▸ Records for this task
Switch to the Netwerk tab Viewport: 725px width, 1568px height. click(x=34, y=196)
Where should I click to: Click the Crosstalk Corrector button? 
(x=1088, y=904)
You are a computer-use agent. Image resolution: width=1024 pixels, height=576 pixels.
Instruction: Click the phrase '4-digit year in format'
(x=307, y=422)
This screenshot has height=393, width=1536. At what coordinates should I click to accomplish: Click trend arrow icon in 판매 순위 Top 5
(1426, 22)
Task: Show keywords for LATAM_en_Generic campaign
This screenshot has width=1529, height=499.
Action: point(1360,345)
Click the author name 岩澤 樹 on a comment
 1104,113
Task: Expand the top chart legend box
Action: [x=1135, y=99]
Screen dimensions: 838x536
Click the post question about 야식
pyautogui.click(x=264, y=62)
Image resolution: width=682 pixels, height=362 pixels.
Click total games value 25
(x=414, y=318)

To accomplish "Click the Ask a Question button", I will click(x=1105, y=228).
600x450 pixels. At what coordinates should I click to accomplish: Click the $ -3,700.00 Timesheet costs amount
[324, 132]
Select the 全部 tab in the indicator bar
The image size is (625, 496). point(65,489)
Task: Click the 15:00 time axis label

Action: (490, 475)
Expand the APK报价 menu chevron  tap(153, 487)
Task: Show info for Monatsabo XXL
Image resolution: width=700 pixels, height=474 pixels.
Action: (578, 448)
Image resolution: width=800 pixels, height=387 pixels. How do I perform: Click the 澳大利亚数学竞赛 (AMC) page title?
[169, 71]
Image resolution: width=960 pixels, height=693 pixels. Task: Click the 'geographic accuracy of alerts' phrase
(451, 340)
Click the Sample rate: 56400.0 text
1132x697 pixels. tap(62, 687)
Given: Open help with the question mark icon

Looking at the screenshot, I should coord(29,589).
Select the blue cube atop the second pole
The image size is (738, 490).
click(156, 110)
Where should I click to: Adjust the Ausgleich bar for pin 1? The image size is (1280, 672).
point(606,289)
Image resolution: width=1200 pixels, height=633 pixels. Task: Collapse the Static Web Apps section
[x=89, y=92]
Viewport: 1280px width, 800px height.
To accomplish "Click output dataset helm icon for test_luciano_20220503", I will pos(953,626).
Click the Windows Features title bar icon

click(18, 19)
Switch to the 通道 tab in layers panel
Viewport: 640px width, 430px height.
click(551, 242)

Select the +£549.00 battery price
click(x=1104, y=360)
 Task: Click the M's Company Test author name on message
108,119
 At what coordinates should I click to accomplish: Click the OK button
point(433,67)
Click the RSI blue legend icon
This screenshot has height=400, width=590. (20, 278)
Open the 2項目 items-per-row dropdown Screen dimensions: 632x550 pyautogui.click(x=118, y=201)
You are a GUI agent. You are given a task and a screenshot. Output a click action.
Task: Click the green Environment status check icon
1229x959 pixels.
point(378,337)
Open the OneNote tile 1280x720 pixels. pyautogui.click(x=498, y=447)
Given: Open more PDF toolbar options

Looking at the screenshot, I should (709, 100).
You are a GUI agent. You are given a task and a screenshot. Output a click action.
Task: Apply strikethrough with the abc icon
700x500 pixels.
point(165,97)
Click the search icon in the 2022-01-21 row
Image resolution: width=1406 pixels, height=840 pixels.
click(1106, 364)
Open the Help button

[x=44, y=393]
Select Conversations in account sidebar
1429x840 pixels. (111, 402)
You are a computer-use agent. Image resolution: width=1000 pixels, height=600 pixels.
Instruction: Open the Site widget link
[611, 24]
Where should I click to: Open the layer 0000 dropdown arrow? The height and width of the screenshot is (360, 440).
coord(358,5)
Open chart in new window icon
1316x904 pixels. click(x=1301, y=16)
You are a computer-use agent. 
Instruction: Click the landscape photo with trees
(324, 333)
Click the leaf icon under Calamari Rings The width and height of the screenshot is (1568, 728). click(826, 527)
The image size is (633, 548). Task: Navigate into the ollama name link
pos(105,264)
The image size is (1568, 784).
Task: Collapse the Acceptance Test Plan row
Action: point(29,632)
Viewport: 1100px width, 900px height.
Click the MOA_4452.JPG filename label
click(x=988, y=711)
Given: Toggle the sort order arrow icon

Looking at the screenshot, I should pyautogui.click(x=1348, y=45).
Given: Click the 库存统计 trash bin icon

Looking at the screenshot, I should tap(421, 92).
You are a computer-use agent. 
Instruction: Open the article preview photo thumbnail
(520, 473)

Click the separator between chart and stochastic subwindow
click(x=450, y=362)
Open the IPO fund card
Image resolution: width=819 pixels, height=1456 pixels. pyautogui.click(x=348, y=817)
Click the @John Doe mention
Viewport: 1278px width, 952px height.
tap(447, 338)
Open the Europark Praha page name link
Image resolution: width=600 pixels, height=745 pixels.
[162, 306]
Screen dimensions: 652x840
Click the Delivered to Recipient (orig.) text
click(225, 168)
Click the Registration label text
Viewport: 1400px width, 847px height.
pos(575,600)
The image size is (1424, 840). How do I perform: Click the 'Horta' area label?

▸ Brief
Could all of the entries be retyped word for word?

▸ Answer for this exercise
Switch to the Netwerk tab Viewport: 725px width, 1568px height. click(x=34, y=196)
Where should I click to: Click the Crosstalk Corrector button? 
(x=1088, y=904)
You are a computer-use agent. Image resolution: width=1024 pixels, height=576 pixels.
Instruction: Click the phrase '4-digit year in format'
(x=307, y=422)
This screenshot has height=393, width=1536. At what coordinates should I click to accomplish: Click trend arrow icon in 판매 순위 Top 5
(1426, 22)
Task: Show keywords for LATAM_en_Generic campaign
This screenshot has width=1529, height=499.
Action: point(1360,345)
Click the author name 岩澤 樹 on a comment
 1104,113
Task: Expand the top chart legend box
Action: [x=1135, y=99]
Screen dimensions: 838x536
Click the post question about 야식
pyautogui.click(x=264, y=62)
Image resolution: width=682 pixels, height=362 pixels.
Click total games value 25
(x=414, y=318)

To accomplish "Click the Ask a Question button", I will click(x=1105, y=228).
600x450 pixels. At what coordinates should I click to accomplish: Click the $ -3,700.00 Timesheet costs amount
[324, 132]
Select the 全部 tab in the indicator bar
The image size is (625, 496). point(65,489)
Task: Click the 15:00 time axis label

Action: (490, 475)
Expand the APK报价 menu chevron  tap(153, 487)
Task: Show info for Monatsabo XXL
Image resolution: width=700 pixels, height=474 pixels.
Action: (578, 448)
Image resolution: width=800 pixels, height=387 pixels. How do I perform: Click the 澳大利亚数学竞赛 (AMC) page title?
[169, 71]
Image resolution: width=960 pixels, height=693 pixels. Task: Click the 'geographic accuracy of alerts' phrase
(451, 340)
Click the Sample rate: 56400.0 text
1132x697 pixels. tap(62, 687)
Given: Open help with the question mark icon

Looking at the screenshot, I should coord(29,589).
Select the blue cube atop the second pole
The image size is (738, 490).
click(156, 110)
Where should I click to: Adjust the Ausgleich bar for pin 1? The image size is (1280, 672).
point(606,289)
Image resolution: width=1200 pixels, height=633 pixels. Task: Collapse the Static Web Apps section
[x=89, y=92]
Viewport: 1280px width, 800px height.
To accomplish "Click output dataset helm icon for test_luciano_20220503", I will pos(953,626).
Click the Windows Features title bar icon

click(18, 19)
Switch to the 通道 tab in layers panel
Viewport: 640px width, 430px height.
click(551, 242)

Select the +£549.00 battery price
click(x=1104, y=360)
 Task: Click the M's Company Test author name on message
108,119
 At what coordinates should I click to accomplish: Click the OK button
point(433,67)
Click the RSI blue legend icon
This screenshot has height=400, width=590. (20, 278)
Open the 2項目 items-per-row dropdown Screen dimensions: 632x550 pyautogui.click(x=118, y=201)
You are a GUI agent. You are given a task and a screenshot. Output a click action.
Task: Click the green Environment status check icon
1229x959 pixels.
point(378,337)
Open the OneNote tile 1280x720 pixels. pyautogui.click(x=498, y=447)
Given: Open more PDF toolbar options

Looking at the screenshot, I should (709, 100).
You are a GUI agent. You are given a task and a screenshot. Output a click action.
Task: Apply strikethrough with the abc icon
700x500 pixels.
point(165,97)
Click the search icon in the 2022-01-21 row
Image resolution: width=1406 pixels, height=840 pixels.
click(1106, 364)
Open the Help button

[x=44, y=393]
Select Conversations in account sidebar
1429x840 pixels. (111, 402)
You are a computer-use agent. Image resolution: width=1000 pixels, height=600 pixels.
Instruction: Open the Site widget link
[611, 24]
Where should I click to: Open the layer 0000 dropdown arrow? The height and width of the screenshot is (360, 440).
coord(358,5)
Open chart in new window icon
1316x904 pixels. click(x=1301, y=16)
You are a computer-use agent. 
Instruction: Click the landscape photo with trees
(324, 333)
Click the leaf icon under Calamari Rings The width and height of the screenshot is (1568, 728). click(826, 527)
The image size is (633, 548). Task: Navigate into the ollama name link
pos(105,264)
The image size is (1568, 784).
Task: Collapse the Acceptance Test Plan row
Action: point(29,632)
Viewport: 1100px width, 900px height.
Click the MOA_4452.JPG filename label
click(x=988, y=711)
Given: Toggle the sort order arrow icon

Looking at the screenshot, I should pyautogui.click(x=1348, y=45).
Given: Click the 库存统计 trash bin icon

Looking at the screenshot, I should tap(421, 92).
You are a computer-use agent. 
Instruction: Open the article preview photo thumbnail
(520, 473)

Click the separator between chart and stochastic subwindow
click(x=450, y=362)
Open the IPO fund card
Image resolution: width=819 pixels, height=1456 pixels. pyautogui.click(x=348, y=817)
Click the @John Doe mention
Viewport: 1278px width, 952px height.
tap(447, 338)
Open the Europark Praha page name link
Image resolution: width=600 pixels, height=745 pixels.
[162, 306]
Screen dimensions: 652x840
Click the Delivered to Recipient (orig.) text
click(225, 168)
Click the Registration label text
Viewport: 1400px width, 847px height.
pos(575,600)
The image size is (1424, 840). How do I perform: Click the 'Horta' area label?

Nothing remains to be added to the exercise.